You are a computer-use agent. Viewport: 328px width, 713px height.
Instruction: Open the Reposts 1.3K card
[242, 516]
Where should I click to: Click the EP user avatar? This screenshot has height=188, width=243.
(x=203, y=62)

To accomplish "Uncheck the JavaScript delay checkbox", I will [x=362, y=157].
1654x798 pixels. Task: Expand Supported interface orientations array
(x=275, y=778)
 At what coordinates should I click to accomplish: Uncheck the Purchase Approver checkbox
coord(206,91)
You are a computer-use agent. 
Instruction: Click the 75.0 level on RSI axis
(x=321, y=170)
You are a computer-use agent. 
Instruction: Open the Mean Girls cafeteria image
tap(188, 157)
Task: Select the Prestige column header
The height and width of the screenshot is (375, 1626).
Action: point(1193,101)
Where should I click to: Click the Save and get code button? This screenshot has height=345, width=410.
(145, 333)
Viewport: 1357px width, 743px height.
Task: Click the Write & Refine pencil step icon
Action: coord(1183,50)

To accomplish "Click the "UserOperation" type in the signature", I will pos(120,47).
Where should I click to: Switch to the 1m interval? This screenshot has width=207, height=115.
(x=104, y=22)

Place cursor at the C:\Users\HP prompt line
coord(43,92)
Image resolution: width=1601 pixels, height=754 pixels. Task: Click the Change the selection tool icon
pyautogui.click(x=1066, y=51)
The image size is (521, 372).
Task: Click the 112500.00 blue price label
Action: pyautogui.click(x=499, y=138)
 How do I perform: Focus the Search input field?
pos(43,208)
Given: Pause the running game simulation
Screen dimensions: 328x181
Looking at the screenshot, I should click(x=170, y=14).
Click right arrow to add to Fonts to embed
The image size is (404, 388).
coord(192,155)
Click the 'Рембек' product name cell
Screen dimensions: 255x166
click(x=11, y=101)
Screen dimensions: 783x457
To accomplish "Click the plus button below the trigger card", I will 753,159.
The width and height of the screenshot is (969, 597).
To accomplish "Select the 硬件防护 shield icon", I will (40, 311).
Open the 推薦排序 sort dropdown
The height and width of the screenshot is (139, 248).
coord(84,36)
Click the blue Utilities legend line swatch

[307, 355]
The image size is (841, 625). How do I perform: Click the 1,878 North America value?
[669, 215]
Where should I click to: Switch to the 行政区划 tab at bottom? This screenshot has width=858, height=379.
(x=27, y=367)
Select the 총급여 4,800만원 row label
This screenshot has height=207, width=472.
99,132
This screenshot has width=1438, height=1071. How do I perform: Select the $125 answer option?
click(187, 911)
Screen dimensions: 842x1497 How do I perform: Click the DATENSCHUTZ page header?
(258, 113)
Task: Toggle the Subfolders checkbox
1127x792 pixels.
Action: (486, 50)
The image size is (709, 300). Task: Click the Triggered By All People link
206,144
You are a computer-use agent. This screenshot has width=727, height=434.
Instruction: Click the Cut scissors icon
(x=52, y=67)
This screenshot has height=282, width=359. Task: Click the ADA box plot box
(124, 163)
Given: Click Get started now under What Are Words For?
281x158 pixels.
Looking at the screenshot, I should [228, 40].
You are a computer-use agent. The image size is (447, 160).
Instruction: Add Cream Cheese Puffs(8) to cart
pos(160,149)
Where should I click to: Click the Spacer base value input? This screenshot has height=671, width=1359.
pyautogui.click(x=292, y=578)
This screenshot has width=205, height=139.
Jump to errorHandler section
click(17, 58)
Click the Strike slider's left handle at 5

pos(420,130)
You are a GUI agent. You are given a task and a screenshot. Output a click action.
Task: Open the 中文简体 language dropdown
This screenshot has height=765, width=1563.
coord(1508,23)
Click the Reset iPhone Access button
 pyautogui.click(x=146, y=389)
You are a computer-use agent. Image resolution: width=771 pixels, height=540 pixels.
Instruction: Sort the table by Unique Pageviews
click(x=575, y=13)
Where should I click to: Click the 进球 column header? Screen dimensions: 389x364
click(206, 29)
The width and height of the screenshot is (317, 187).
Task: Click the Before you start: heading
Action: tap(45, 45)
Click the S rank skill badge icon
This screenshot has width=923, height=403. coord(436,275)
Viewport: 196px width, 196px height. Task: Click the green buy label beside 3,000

------------------------------------------------

**EXERCISE BRIEF**
Identify each line in the entries with the word "agent" and copy it.

**RESULT BELOW**
You are a computer-use agent. Viewport: 328px width, 713px height.
You are a computer-use agent. 
You are a computer-use agent. 
You are a computer-use agent. This screenshot has width=727, height=434.
You are a computer-use agent. The image size is (447, 160).
You are a GUI agent. You are given a task and a screenshot. Output a click action.
You are a computer-use agent. Image resolution: width=771 pixels, height=540 pixels.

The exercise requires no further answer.